How to complete this task: In the data, find each line where the word "agent" appears and list that line.

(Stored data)
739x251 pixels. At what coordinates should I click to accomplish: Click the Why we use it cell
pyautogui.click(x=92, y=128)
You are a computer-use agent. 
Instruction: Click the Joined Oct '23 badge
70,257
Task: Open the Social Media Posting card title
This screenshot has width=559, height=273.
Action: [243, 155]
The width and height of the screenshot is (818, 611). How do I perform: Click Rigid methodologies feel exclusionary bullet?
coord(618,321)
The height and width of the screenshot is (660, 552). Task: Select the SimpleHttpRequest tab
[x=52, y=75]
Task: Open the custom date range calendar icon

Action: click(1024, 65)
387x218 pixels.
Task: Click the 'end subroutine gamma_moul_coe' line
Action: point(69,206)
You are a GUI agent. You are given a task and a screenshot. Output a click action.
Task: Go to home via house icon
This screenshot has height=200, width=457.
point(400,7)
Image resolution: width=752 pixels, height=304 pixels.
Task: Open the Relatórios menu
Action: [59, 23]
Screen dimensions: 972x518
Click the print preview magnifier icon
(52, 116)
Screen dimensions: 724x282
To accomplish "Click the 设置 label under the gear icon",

Answer section:
You are a computer-use agent. 
You are a GUI agent. You are given a task and a screenshot. Output a click action.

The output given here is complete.